# Work order:
The entries that follow must be written out exactly, without any of the pictures they contain.

________________

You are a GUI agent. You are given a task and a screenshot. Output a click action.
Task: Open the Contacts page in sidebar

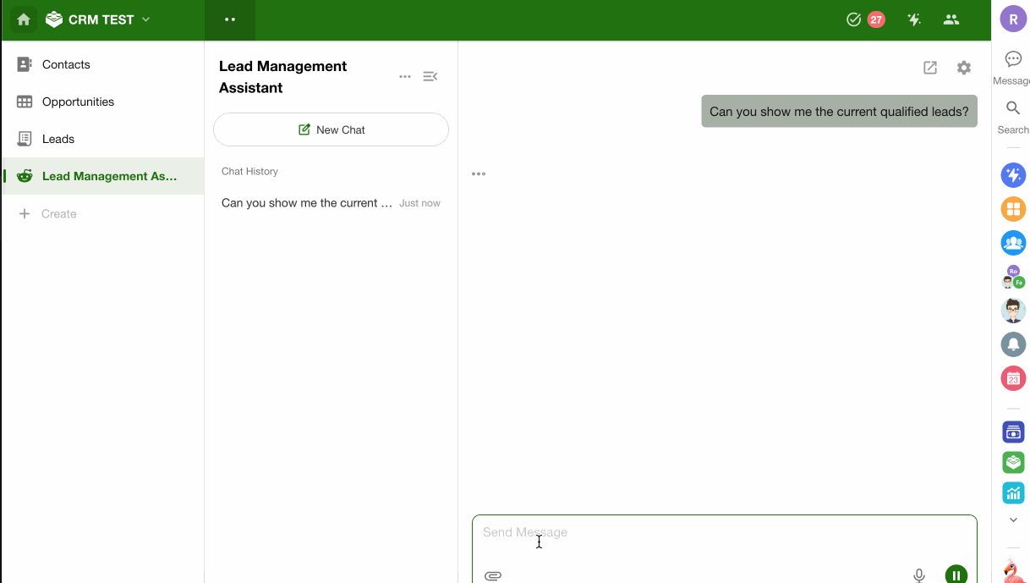coord(66,64)
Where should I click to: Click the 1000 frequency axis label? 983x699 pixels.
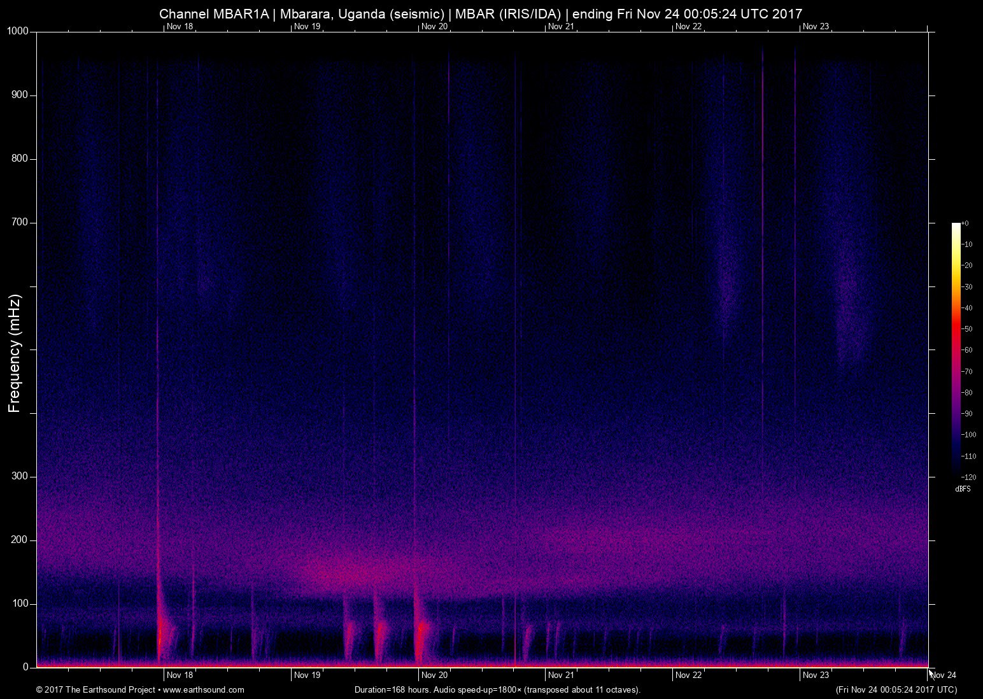(18, 31)
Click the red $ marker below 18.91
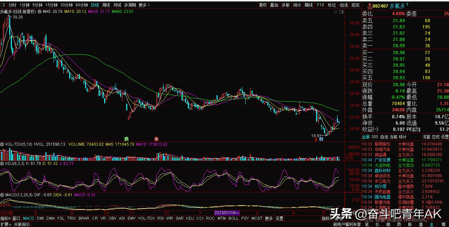This screenshot has width=449, height=227. tap(316, 139)
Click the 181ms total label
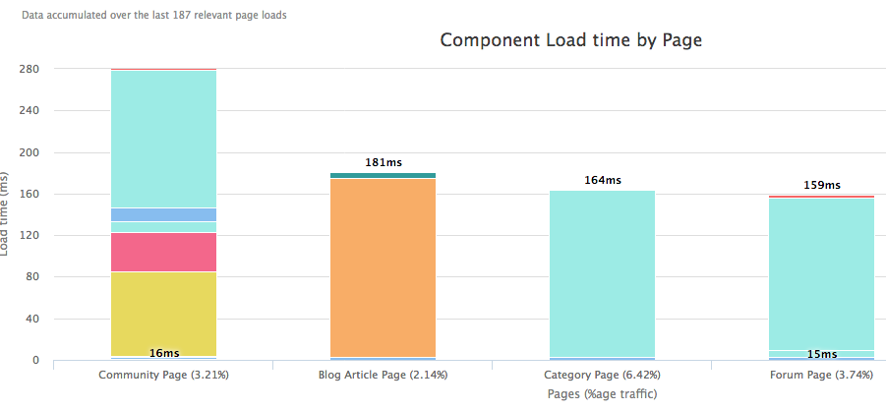This screenshot has height=410, width=886. click(383, 163)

________________

# Solution for this exercise:
You are a GUI agent. You are given a task and a screenshot. Output a click action.
Task: Open the Contacts page in sidebar

coord(66,64)
Where should I click to: Click the 1000 frequency axis label? 983x699 pixels.
(18, 31)
Click the red $ marker below 18.91
This screenshot has width=449, height=227. tap(316, 139)
Click the 181ms total label
This screenshot has height=410, width=886. click(383, 163)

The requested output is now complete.